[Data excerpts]
+-------+
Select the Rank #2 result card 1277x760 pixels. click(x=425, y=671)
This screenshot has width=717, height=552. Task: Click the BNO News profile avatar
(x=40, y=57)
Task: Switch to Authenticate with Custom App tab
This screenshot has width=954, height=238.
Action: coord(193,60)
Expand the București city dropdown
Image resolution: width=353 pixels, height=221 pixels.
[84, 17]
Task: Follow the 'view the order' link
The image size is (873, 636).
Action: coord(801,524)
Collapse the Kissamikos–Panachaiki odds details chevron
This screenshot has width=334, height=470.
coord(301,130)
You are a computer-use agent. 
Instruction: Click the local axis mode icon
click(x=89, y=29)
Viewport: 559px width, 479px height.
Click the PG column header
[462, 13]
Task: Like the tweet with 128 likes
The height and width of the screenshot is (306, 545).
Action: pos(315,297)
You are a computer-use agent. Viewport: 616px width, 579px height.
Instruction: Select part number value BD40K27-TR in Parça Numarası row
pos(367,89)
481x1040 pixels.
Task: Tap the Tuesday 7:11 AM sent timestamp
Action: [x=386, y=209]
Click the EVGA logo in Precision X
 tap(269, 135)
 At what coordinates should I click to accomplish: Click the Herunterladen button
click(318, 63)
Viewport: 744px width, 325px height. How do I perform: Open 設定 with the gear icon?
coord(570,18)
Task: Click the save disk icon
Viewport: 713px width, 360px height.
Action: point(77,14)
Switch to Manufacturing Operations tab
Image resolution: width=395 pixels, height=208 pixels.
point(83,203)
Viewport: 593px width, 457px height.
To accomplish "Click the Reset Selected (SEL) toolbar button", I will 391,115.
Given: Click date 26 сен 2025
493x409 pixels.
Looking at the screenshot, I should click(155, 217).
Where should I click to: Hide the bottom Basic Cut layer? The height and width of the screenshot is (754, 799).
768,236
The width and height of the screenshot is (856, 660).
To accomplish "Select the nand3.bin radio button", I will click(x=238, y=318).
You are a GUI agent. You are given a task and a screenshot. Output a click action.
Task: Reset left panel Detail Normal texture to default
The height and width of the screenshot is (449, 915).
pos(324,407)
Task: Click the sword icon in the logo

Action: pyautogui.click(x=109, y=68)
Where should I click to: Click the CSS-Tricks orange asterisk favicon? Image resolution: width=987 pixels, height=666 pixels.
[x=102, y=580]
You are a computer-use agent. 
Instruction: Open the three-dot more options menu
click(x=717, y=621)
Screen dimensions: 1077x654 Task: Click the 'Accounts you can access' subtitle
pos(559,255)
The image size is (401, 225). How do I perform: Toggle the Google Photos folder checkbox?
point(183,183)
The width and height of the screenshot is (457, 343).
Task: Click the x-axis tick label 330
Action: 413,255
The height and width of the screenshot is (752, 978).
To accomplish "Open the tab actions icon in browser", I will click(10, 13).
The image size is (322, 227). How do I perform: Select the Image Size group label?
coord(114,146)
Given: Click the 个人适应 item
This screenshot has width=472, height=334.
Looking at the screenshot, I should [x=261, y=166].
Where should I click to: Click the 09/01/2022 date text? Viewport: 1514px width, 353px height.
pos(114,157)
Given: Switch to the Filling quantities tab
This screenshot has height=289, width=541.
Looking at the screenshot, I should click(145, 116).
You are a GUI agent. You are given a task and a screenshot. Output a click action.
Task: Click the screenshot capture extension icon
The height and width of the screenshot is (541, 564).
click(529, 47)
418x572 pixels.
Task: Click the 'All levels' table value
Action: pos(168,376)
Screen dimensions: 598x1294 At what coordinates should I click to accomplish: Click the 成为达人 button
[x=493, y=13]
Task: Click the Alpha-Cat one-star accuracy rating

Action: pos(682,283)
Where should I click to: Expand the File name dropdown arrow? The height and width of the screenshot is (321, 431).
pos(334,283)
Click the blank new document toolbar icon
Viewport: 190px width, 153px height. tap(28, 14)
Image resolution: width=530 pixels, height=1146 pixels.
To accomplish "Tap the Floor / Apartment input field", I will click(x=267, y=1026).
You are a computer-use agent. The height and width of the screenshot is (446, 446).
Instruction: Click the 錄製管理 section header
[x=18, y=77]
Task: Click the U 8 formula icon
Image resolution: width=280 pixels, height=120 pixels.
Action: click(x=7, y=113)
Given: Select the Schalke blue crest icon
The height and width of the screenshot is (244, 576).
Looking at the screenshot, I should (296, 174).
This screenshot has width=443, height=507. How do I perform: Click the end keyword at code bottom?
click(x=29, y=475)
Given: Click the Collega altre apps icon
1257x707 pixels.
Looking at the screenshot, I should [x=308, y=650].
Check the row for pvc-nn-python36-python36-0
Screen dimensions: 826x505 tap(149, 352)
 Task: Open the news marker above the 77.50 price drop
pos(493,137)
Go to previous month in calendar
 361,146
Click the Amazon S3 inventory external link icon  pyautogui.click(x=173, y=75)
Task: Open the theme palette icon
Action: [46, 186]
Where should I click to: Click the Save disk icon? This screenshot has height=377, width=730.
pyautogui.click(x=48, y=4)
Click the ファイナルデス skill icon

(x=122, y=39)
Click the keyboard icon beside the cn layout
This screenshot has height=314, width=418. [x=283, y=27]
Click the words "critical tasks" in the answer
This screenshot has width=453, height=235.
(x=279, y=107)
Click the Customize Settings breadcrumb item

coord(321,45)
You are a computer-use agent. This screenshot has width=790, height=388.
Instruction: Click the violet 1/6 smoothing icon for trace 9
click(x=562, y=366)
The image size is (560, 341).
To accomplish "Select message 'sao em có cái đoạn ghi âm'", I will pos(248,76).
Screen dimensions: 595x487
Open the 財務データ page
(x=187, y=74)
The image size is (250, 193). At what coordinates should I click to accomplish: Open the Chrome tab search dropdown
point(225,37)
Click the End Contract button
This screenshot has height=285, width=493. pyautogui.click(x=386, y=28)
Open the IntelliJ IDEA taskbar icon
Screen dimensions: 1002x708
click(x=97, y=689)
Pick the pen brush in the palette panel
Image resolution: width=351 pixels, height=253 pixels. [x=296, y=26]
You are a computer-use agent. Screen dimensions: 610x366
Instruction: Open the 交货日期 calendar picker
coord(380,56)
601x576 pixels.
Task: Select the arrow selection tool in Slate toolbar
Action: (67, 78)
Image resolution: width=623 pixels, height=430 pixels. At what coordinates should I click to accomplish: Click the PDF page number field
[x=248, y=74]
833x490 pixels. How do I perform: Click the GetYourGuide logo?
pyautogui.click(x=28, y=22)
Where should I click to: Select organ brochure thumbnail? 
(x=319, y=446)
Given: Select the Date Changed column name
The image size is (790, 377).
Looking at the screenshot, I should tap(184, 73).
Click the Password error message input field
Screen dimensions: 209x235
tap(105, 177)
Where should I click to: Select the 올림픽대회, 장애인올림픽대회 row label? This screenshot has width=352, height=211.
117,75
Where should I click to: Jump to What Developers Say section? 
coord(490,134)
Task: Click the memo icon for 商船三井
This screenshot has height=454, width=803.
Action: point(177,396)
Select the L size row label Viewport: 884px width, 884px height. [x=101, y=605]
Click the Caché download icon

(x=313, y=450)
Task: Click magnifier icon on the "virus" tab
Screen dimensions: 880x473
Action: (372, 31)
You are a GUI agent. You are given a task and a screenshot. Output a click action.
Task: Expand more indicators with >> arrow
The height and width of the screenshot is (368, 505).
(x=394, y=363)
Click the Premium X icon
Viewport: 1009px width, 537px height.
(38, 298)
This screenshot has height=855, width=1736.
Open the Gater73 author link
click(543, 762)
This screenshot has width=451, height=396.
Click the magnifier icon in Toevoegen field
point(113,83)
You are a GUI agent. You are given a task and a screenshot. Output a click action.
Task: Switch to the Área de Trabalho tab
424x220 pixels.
+-------+
WHAT IS EXPECTED: Write out the records again so that each line matches the original exactly.

OUTPUT BELOW:
Select the Rank #2 result card 1277x760 pixels. click(x=425, y=671)
This screenshot has width=717, height=552. Task: Click the BNO News profile avatar
(x=40, y=57)
Task: Switch to Authenticate with Custom App tab
This screenshot has width=954, height=238.
Action: coord(193,60)
Expand the București city dropdown
Image resolution: width=353 pixels, height=221 pixels.
[84, 17]
Task: Follow the 'view the order' link
The image size is (873, 636).
Action: coord(801,524)
Collapse the Kissamikos–Panachaiki odds details chevron
This screenshot has width=334, height=470.
coord(301,130)
You are a computer-use agent. 
Instruction: Click the local axis mode icon
click(x=89, y=29)
Viewport: 559px width, 479px height.
Click the PG column header
[462, 13]
Task: Like the tweet with 128 likes
The height and width of the screenshot is (306, 545).
Action: pos(315,297)
You are a computer-use agent. Viewport: 616px width, 579px height.
Instruction: Select part number value BD40K27-TR in Parça Numarası row
pos(367,89)
481x1040 pixels.
Task: Tap the Tuesday 7:11 AM sent timestamp
Action: [x=386, y=209]
Click the EVGA logo in Precision X
 tap(269, 135)
 At what coordinates should I click to accomplish: Click the Herunterladen button
click(318, 63)
Viewport: 744px width, 325px height. How do I perform: Open 設定 with the gear icon?
coord(570,18)
Task: Click the save disk icon
Viewport: 713px width, 360px height.
Action: point(77,14)
Switch to Manufacturing Operations tab
Image resolution: width=395 pixels, height=208 pixels.
point(83,203)
Viewport: 593px width, 457px height.
To accomplish "Click the Reset Selected (SEL) toolbar button", I will 391,115.
Given: Click date 26 сен 2025
493x409 pixels.
Looking at the screenshot, I should click(155, 217).
Where should I click to: Hide the bottom Basic Cut layer? The height and width of the screenshot is (754, 799).
768,236
The width and height of the screenshot is (856, 660).
To accomplish "Select the nand3.bin radio button", I will click(x=238, y=318).
You are a GUI agent. You are given a task and a screenshot. Output a click action.
Task: Reset left panel Detail Normal texture to default
The height and width of the screenshot is (449, 915).
pos(324,407)
Task: Click the sword icon in the logo

Action: pyautogui.click(x=109, y=68)
Where should I click to: Click the CSS-Tricks orange asterisk favicon? Image resolution: width=987 pixels, height=666 pixels.
[x=102, y=580]
You are a computer-use agent. 
Instruction: Open the three-dot more options menu
click(x=717, y=621)
Screen dimensions: 1077x654 Task: Click the 'Accounts you can access' subtitle
pos(559,255)
The image size is (401, 225). How do I perform: Toggle the Google Photos folder checkbox?
point(183,183)
The width and height of the screenshot is (457, 343).
Task: Click the x-axis tick label 330
Action: 413,255
The height and width of the screenshot is (752, 978).
To accomplish "Open the tab actions icon in browser", I will click(10, 13).
The image size is (322, 227). How do I perform: Select the Image Size group label?
coord(114,146)
Given: Click the 个人适应 item
This screenshot has width=472, height=334.
Looking at the screenshot, I should [x=261, y=166].
Where should I click to: Click the 09/01/2022 date text? Viewport: 1514px width, 353px height.
pos(114,157)
Given: Switch to the Filling quantities tab
This screenshot has height=289, width=541.
Looking at the screenshot, I should click(145, 116).
You are a GUI agent. You are given a task and a screenshot. Output a click action.
Task: Click the screenshot capture extension icon
The height and width of the screenshot is (541, 564).
click(529, 47)
418x572 pixels.
Task: Click the 'All levels' table value
Action: pos(168,376)
Screen dimensions: 598x1294 At what coordinates should I click to accomplish: Click the 成为达人 button
[x=493, y=13]
Task: Click the Alpha-Cat one-star accuracy rating

Action: pos(682,283)
Where should I click to: Expand the File name dropdown arrow? The height and width of the screenshot is (321, 431).
pos(334,283)
Click the blank new document toolbar icon
Viewport: 190px width, 153px height. tap(28, 14)
Image resolution: width=530 pixels, height=1146 pixels.
To accomplish "Tap the Floor / Apartment input field", I will click(x=267, y=1026).
You are a computer-use agent. The height and width of the screenshot is (446, 446).
Instruction: Click the 錄製管理 section header
[x=18, y=77]
Task: Click the U 8 formula icon
Image resolution: width=280 pixels, height=120 pixels.
Action: click(x=7, y=113)
Given: Select the Schalke blue crest icon
The height and width of the screenshot is (244, 576).
Looking at the screenshot, I should (296, 174).
This screenshot has width=443, height=507. How do I perform: Click the end keyword at code bottom?
click(x=29, y=475)
Given: Click the Collega altre apps icon
1257x707 pixels.
Looking at the screenshot, I should [x=308, y=650].
Check the row for pvc-nn-python36-python36-0
Screen dimensions: 826x505 tap(149, 352)
 Task: Open the news marker above the 77.50 price drop
pos(493,137)
Go to previous month in calendar
 361,146
Click the Amazon S3 inventory external link icon  pyautogui.click(x=173, y=75)
Task: Open the theme palette icon
Action: [46, 186]
Where should I click to: Click the Save disk icon? This screenshot has height=377, width=730.
pyautogui.click(x=48, y=4)
Click the ファイナルデス skill icon

(x=122, y=39)
Click the keyboard icon beside the cn layout
This screenshot has height=314, width=418. [x=283, y=27]
Click the words "critical tasks" in the answer
This screenshot has width=453, height=235.
(x=279, y=107)
Click the Customize Settings breadcrumb item

coord(321,45)
You are a computer-use agent. This screenshot has width=790, height=388.
Instruction: Click the violet 1/6 smoothing icon for trace 9
click(x=562, y=366)
The image size is (560, 341).
To accomplish "Select message 'sao em có cái đoạn ghi âm'", I will pos(248,76).
Screen dimensions: 595x487
Open the 財務データ page
(x=187, y=74)
The image size is (250, 193). At what coordinates should I click to accomplish: Open the Chrome tab search dropdown
point(225,37)
Click the End Contract button
This screenshot has height=285, width=493. pyautogui.click(x=386, y=28)
Open the IntelliJ IDEA taskbar icon
Screen dimensions: 1002x708
click(x=97, y=689)
Pick the pen brush in the palette panel
Image resolution: width=351 pixels, height=253 pixels. [x=296, y=26]
You are a computer-use agent. Screen dimensions: 610x366
Instruction: Open the 交货日期 calendar picker
coord(380,56)
601x576 pixels.
Task: Select the arrow selection tool in Slate toolbar
Action: (67, 78)
Image resolution: width=623 pixels, height=430 pixels. At what coordinates should I click to accomplish: Click the PDF page number field
[x=248, y=74]
833x490 pixels. How do I perform: Click the GetYourGuide logo?
pyautogui.click(x=28, y=22)
Where should I click to: Select organ brochure thumbnail? 
(x=319, y=446)
Given: Select the Date Changed column name
The image size is (790, 377).
Looking at the screenshot, I should tap(184, 73).
Click the Password error message input field
Screen dimensions: 209x235
tap(105, 177)
Where should I click to: Select the 올림픽대회, 장애인올림픽대회 row label? This screenshot has width=352, height=211.
117,75
Where should I click to: Jump to What Developers Say section? 
coord(490,134)
Task: Click the memo icon for 商船三井
This screenshot has height=454, width=803.
Action: point(177,396)
Select the L size row label Viewport: 884px width, 884px height. [x=101, y=605]
Click the Caché download icon

(x=313, y=450)
Task: Click magnifier icon on the "virus" tab
Screen dimensions: 880x473
Action: (372, 31)
You are a GUI agent. You are given a task and a screenshot. Output a click action.
Task: Expand more indicators with >> arrow
The height and width of the screenshot is (368, 505).
(x=394, y=363)
Click the Premium X icon
Viewport: 1009px width, 537px height.
(38, 298)
This screenshot has height=855, width=1736.
Open the Gater73 author link
click(543, 762)
This screenshot has width=451, height=396.
Click the magnifier icon in Toevoegen field
point(113,83)
You are a GUI agent. You are given a task and a screenshot. Output a click action.
Task: Switch to the Área de Trabalho tab
424x220 pixels.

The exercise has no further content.